### REQUIRED ACTION 1
In the article on combined imaging for high-risk cancer patients, how many patients did the research team study, and what cancers did they have?
### REQUIRED ACTION 2
Pick up the article on combined imaging for high-risk cancer patients and continue it after its final sentence.

High-risk cancer patients may be better managed with combined imaging modalities

PET/CT performed after the administration of both F-18 sodium fluoride (NaF) and F-18 fluorodeoxyglucose (FDG) beats both whole-body MRI and bone scintigraphy on accuracy in evaluating metastasis to bones from advanced breast and prostate cancers, according to a preliminary study running in the December issue of The Journal of Nuclear Medicine.

The same study, led by Ryogo Minamimoto, MD, of Stanford University, found that the radiopharmaceutical combo with PET/CT is as good as a combination of whole-body MRI and bone scintigraphy in evaluating patients at high risk of skeletal metastases—and so may serve as a “one-stop shop” in the imaging management of these patients.

The research team compared the imaging techniques as applied to 30 patients (15 women with breast cancer and 15 men with prostate cancer) who were referred for standard-of-care 99m Tc-MDP bone scintigraphy and prospectively enrolled in the study. 

Following the scintigraphy exam, all participants were scanned with NaF/FDG PET/CT and whole-body MRI using both unenhanced and contrast-enhanced sequences.

### DATA RECORDS
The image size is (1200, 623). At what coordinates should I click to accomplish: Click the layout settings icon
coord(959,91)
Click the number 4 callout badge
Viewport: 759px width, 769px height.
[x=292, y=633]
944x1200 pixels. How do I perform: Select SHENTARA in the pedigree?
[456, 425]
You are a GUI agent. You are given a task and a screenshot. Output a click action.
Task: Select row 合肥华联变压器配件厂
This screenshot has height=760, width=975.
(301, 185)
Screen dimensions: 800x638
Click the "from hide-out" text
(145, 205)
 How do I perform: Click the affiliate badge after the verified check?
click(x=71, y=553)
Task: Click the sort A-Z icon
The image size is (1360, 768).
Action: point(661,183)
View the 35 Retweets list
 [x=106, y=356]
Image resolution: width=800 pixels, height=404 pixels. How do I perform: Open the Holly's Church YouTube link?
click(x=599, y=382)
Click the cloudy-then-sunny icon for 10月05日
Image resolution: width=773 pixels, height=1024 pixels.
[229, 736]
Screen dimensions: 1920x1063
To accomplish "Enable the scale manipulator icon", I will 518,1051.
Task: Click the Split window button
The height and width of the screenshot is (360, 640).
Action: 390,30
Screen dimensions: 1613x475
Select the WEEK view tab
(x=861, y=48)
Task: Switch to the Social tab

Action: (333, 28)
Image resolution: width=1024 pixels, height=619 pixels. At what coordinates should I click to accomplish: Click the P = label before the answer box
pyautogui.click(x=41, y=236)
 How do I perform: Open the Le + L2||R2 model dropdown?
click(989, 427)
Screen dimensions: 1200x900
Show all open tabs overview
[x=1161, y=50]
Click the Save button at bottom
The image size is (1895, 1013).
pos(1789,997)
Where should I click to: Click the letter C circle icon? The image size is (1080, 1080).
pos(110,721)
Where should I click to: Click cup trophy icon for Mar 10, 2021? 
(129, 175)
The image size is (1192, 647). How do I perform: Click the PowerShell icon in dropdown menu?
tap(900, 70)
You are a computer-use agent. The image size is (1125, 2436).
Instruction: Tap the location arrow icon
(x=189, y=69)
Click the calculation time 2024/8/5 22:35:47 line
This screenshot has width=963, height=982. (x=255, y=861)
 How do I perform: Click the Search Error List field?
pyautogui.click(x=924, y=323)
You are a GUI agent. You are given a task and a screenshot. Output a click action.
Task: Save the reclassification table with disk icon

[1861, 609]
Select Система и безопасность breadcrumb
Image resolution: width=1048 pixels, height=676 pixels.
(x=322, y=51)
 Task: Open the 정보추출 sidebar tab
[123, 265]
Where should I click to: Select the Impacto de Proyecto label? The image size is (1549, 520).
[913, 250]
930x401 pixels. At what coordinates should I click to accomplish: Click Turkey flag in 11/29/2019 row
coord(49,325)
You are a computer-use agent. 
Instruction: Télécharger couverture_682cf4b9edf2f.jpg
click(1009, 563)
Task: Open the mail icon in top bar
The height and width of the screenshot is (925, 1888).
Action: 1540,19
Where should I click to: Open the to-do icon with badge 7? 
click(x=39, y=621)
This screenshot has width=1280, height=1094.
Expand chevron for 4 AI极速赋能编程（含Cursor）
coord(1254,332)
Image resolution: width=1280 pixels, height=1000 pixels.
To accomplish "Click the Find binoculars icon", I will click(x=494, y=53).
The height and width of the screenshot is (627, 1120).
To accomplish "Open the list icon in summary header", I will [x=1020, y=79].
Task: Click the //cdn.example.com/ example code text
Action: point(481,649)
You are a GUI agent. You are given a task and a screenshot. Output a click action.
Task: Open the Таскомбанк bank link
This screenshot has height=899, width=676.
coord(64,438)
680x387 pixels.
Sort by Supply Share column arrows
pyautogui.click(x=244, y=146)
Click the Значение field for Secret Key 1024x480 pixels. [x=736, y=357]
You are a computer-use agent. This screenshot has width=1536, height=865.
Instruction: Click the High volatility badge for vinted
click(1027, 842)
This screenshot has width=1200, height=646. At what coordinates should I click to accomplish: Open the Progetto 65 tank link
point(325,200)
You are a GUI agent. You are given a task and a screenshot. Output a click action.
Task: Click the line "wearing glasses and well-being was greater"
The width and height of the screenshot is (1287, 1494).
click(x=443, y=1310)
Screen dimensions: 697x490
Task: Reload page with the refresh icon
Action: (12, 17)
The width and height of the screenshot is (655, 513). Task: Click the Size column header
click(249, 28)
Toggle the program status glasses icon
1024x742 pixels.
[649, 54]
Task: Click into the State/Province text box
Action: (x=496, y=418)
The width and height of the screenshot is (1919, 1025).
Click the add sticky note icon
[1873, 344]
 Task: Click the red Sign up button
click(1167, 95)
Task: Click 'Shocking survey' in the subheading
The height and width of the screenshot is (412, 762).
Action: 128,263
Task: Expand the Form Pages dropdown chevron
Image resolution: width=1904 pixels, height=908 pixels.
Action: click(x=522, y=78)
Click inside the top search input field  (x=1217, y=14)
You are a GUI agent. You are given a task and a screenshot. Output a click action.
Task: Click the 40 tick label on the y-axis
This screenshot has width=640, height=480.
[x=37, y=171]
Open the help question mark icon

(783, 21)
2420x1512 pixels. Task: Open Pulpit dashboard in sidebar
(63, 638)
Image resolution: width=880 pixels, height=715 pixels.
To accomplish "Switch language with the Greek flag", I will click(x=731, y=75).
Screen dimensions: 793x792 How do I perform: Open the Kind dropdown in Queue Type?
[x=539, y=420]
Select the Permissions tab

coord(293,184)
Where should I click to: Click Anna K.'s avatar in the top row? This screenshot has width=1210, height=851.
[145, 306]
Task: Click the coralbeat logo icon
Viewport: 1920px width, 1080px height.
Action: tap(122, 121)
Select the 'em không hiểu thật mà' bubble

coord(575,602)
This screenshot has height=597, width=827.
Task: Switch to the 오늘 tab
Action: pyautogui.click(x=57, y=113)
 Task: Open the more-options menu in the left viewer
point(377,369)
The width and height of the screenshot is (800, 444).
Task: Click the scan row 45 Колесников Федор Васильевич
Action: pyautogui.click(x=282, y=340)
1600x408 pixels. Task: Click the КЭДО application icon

### WRITTEN REPLY 1
Thirty patients: 15 women with breast cancer and 15 men with prostate cancer.

### WRITTEN REPLY 2
The team tabulated and compared skeletal as well as extraskeletal lesions detected with each test.

They reported that, for the detection of skeletal lesions, NaF/FDG PET/CT showed significantly higher sensitivity and accuracy than whole-body MRI (96.2 percent vs. 81.4 percent) and bone scintigraphy (96.2 percent vs. 64.6 percent) for the detection of skeletal lesions.


  • Overall, NaF/FDG PET/CT showed higher sensitivity and accuracy than whole-body MRI (95.7 percent vs. 83.3 percent) but not statistically significantly so when compared with a combination of whole-body MRI and bone scintigraphy (95.7 percent vs. 91.6 percent).
  • For extraskeletal lesions, NaF/FDG PET/CT and whole-body MRI had no statistically significant differences in sensitivity (92.9 percent vs. 92.9 percent), positive predictive value (81.3 percent vs. 86.7 percent) or accuracy (76.5 percent vs. 82.4 percent).
  • NaF/FDG PET/CT showed no significant difference from a combination of NaF/FDG PET/ CT and whole-body MRI.

The researchers noted no statistically significant differences in positive predictive value among the exams.

In their study discussion, Minamimoto et al. conclude that NaF/FDG PET/CT is superior to whole-body MRI and 99m Tc-MDP scintigraphy for evaluation of skeletal disease extent, adding that proof of the option’s usefulness “may change the management of these patients.”

They also state that studies drawing from larger cohorts are needed to confirm their preliminary findings, “ideally using the newly introduced simultaneous PET/MRI scanners.”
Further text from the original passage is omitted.